Friday Beetle Blogging: Prionocyphon Marsh Beetle

Prionocyphon Marsh Beetle (Scirtidae)
New York

Scirtidae is a small family of mostly small beetles found in wet, swampy habitats all over the world. Taxonomists find them to be difficult creatures, the larvae are archaic in appearance but the adults share some similarities with the elateriforms- click beetles, fireflies, and the like.  Recent research based on ribosomal DNA sequences showed why their evolutionary relationships have been so hard to peg.  Rather than fitting neatly inside one of the 4 beetle suborders, these insects are surprisingly old, diverging from the lineage that led to the giant suborder Polyphaga very near in time to the origin of the beetles themselves.

I photographed this Prionocyphon species near a woodland pond in an old growth oak forest in upstate New York.  After the photographic session, I collected the beetle for the Beetle Tree of Life project.  The DNA we sequenced from several additional genes confirmed the results of the earlier study: these are some very, very old beetles.

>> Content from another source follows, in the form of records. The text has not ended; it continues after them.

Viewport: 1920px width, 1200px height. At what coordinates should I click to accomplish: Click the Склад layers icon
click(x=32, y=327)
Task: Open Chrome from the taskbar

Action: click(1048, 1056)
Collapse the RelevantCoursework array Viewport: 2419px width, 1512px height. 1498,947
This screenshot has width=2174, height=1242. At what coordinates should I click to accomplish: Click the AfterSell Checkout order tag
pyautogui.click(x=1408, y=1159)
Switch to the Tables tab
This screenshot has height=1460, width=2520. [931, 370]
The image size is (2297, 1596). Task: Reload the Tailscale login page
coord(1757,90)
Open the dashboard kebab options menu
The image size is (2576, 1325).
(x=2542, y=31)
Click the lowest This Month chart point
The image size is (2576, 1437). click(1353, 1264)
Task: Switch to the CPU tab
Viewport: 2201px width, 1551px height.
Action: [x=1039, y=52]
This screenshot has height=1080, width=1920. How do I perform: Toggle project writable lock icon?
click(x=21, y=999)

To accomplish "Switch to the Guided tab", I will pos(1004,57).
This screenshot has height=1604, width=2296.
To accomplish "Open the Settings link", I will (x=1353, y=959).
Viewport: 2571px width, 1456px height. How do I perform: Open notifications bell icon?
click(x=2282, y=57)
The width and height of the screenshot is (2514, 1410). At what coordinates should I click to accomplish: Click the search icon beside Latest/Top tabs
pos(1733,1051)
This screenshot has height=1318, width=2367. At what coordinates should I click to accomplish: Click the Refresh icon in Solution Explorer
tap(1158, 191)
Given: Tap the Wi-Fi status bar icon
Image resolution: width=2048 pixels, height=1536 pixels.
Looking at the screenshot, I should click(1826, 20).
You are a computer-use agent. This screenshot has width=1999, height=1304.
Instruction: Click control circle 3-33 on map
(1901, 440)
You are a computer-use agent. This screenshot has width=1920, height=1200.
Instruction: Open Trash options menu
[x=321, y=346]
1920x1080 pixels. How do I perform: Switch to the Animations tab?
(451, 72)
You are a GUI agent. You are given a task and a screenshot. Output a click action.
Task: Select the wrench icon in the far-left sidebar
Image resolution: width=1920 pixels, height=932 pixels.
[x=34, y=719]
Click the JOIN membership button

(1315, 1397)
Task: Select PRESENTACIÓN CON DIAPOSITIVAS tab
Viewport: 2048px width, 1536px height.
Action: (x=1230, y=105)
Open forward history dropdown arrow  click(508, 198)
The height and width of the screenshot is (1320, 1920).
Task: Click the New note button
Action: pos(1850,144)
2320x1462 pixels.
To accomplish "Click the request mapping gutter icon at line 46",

photo details: Canon MP-E 65mm 1-5x macro lens on a Canon 20D
ISO 100, f/13, 1/250 sec, flash diffused through tracing paper

2 thoughts on “Friday Beetle Blogging: Prionocyphon Marsh Beetle”

  1. That has to be one of the cutest beetles you’ve blogged about. Someone should market cuddly toys of this one. It’s small, got big eyes, and its fury. Perfect for the kids.